Each section of the shop falls under a theme: women’s clothing and sewing notions; books and albums; farming tools and hunting knickknacks; militaria; toys; 1950s decor; kitchenalia; things made of silver; pottery and china; jewelry. The downstairs has a lighting section and scraps of wood from old furniture, as well as the paint-by-numbers paintings and lots of kitschy art. The front window features a new display every month or so, as well as the owner’s beagle, usually napping on the couch-of-the-month.
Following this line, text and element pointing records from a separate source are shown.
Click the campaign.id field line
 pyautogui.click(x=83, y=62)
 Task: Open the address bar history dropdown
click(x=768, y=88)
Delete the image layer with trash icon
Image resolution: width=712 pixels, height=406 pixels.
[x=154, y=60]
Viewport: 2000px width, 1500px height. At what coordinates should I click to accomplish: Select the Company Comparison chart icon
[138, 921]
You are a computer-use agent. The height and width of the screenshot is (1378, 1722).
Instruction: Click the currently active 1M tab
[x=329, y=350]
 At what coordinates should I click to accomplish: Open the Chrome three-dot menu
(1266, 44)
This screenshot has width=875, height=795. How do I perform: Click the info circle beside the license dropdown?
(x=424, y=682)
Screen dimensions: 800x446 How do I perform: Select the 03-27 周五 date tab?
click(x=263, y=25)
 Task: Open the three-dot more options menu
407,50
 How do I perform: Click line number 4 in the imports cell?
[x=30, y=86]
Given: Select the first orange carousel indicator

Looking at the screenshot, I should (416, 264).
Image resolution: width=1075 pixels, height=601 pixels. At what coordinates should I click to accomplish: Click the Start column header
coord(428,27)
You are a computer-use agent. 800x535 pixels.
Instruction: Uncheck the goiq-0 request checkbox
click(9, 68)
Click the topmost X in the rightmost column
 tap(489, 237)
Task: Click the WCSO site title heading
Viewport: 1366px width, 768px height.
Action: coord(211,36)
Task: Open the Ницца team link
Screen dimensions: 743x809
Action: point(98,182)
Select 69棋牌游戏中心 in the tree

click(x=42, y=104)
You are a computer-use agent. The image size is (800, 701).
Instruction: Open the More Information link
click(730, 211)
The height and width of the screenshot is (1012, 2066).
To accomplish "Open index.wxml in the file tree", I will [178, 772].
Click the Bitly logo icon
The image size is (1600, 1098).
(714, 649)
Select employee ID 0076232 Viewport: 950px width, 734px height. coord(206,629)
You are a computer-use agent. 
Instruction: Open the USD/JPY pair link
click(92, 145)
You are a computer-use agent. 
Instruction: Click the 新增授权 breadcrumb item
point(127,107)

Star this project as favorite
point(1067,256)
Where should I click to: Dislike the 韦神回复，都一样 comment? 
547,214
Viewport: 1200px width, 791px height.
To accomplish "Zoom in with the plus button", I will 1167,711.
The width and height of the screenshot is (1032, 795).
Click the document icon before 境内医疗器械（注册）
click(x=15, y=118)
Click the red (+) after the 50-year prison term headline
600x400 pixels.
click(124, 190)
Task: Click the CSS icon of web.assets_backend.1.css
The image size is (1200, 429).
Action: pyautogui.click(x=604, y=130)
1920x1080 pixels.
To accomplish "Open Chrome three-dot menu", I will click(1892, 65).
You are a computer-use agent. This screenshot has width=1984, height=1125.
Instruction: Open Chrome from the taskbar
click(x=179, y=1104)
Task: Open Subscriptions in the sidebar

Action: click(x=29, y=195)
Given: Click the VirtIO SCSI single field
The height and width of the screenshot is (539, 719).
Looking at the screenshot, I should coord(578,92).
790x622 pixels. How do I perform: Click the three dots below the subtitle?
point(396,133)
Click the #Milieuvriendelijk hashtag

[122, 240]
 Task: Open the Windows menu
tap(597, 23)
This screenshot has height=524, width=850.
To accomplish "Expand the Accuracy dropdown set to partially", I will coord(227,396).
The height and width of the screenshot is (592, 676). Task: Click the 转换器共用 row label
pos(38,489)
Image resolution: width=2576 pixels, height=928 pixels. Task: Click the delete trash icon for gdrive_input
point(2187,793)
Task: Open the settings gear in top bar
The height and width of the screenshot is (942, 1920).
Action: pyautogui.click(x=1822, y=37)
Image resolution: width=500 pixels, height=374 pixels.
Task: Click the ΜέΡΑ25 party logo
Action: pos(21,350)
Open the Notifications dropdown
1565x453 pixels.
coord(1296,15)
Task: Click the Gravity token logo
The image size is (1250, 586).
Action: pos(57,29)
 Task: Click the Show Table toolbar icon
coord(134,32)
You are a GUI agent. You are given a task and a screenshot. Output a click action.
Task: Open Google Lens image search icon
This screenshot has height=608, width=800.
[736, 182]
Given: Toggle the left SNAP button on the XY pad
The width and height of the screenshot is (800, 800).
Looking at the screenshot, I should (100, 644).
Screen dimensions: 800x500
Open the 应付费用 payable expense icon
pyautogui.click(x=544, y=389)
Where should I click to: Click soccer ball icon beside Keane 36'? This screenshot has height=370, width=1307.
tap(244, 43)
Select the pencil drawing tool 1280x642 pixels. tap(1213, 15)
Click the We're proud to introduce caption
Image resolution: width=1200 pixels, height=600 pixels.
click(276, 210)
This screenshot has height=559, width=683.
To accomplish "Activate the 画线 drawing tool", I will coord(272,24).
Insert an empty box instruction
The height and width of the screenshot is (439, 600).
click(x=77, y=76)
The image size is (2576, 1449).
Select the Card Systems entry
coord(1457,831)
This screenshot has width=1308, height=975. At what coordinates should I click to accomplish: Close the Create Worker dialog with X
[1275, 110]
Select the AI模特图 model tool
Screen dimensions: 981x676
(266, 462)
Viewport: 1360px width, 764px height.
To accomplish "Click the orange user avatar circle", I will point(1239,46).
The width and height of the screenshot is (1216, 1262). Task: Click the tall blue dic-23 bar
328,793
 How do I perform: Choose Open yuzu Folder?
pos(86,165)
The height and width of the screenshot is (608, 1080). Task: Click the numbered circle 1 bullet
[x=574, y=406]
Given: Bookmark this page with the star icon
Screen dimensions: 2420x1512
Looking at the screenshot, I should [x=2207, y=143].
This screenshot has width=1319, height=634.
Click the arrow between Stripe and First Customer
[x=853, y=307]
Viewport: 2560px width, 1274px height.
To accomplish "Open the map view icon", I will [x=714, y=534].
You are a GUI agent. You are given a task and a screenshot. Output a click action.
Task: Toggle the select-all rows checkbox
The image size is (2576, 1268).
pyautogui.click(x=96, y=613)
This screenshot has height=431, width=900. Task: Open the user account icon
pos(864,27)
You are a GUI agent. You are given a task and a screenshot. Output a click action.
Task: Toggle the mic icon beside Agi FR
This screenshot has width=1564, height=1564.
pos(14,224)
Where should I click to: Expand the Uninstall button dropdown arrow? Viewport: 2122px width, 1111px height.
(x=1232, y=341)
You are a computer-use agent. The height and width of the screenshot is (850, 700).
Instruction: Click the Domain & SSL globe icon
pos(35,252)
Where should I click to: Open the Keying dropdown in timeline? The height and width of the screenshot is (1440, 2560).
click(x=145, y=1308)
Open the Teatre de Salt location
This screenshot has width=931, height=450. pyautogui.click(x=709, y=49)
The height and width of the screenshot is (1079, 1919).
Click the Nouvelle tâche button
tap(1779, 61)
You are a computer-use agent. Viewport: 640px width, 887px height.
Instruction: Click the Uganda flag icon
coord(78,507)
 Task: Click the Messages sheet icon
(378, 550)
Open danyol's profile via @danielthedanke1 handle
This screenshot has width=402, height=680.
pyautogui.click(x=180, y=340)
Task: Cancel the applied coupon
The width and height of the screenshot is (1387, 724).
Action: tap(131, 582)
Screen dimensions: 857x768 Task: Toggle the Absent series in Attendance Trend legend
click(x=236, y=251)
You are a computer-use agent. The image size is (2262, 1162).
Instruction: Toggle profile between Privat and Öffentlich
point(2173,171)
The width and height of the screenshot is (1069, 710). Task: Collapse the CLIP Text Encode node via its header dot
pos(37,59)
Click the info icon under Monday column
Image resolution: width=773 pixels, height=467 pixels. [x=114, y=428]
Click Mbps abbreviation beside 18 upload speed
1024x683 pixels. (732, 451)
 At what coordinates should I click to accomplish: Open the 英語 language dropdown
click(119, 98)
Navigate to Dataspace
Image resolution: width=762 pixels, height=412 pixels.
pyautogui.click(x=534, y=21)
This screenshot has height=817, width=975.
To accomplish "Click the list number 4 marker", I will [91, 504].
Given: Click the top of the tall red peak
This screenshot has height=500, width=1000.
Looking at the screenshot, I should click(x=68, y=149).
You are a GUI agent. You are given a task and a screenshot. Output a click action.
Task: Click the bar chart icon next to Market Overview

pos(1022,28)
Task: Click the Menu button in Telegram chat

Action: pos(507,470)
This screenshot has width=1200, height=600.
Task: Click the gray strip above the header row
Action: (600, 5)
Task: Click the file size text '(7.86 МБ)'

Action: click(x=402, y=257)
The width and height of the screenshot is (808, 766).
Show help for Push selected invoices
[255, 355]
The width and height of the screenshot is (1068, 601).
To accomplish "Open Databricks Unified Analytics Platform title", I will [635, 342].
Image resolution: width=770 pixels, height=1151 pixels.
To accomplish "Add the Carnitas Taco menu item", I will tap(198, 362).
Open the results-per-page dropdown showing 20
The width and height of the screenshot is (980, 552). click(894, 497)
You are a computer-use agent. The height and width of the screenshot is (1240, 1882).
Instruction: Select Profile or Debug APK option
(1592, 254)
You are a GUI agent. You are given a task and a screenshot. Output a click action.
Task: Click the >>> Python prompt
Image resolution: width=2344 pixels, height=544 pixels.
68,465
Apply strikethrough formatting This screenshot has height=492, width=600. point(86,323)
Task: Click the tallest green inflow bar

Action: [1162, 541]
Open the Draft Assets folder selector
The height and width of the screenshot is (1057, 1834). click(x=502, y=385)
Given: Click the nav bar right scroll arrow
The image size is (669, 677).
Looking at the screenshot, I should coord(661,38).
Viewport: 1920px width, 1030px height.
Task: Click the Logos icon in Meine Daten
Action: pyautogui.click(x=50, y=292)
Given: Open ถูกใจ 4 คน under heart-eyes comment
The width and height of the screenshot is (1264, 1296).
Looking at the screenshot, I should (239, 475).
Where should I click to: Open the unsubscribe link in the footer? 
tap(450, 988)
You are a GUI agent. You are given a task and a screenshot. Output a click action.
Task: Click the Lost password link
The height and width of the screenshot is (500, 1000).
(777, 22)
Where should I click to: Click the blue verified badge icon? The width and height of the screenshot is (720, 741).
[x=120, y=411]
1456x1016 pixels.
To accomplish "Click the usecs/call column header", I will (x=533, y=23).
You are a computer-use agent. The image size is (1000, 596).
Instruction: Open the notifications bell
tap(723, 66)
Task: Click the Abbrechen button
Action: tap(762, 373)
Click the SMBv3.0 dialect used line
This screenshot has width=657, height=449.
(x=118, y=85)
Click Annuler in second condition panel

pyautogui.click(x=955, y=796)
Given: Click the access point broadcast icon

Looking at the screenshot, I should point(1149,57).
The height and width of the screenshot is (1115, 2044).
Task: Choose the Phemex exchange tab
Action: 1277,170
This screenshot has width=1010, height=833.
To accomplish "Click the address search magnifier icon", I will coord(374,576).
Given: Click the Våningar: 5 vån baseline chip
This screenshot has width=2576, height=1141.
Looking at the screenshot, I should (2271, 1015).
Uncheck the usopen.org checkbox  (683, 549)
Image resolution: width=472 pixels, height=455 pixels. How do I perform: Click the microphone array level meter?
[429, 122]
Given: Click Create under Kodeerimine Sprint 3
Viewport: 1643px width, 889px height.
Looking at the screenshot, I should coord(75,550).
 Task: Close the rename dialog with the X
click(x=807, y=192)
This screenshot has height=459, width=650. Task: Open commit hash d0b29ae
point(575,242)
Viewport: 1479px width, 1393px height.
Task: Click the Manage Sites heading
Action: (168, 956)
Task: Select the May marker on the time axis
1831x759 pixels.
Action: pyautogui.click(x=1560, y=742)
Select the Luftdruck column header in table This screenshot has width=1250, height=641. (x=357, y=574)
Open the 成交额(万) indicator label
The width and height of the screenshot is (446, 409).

As I entered the kitchenalia section on Saturday, I gasped—audibly, I’m sure. At eye level on the opposing shelf were canisters I instantly recognized from childhood. It actually made my heart ache a little seeing them perched on this shelf, alone and for sale. The canisters were made by Ransburg, an Indianapolis manufacturer, and were handpainted by the company’s artists sometime between 1930-1950 (according to their web site). In my house, the largest held flour, the second largest sugar, the next held tea bags (I think…but maybe just if we had company), and the smallest probably contained little things that didn’t ordinarily have a place, like plastic bag twisties or rubber bands. I might have even taken them to college with me, I can’t be sure. That little heartache—a palpable pang of homesickness—made me buy them.
I probably would have stopped there but then I saw this print. It was advertised as “Victorian,” which may or may not be true, and how the hell would I know? I bought it for the subject matter: that creepy style of still life that glorifies dead game (or, as my husband would prefer to say, “sleeping bunnies”) on kitchen tables, aside grapes and flowers. If anyone knows whether or not this is a style or school of Victorian painting, please let me know. I’ve seen contemporary paintings in the same style by an artist in Chicago (back in my art magazine editing days). I’d love to know more about the style. (And is that a pig on the right side, wearing a frilly blue collar?)
I was looking for some maps and asked the store owner if she had any. She came out from the back carrying two of those gigantic pull-down wall maps you’d find in a classroom. Maybe that’ll make it to my Christmas list this year and I can use them to wallpaper the office.
The blue frilly stripe appears to be part of a napping mallard.
Also, “Pass the 9/11” is comedy gold.
I thought it was a napping mallard when I first looked at it, then I started seeing a napping pig with a frilly blue collar. Husband says it’s a napping mallard.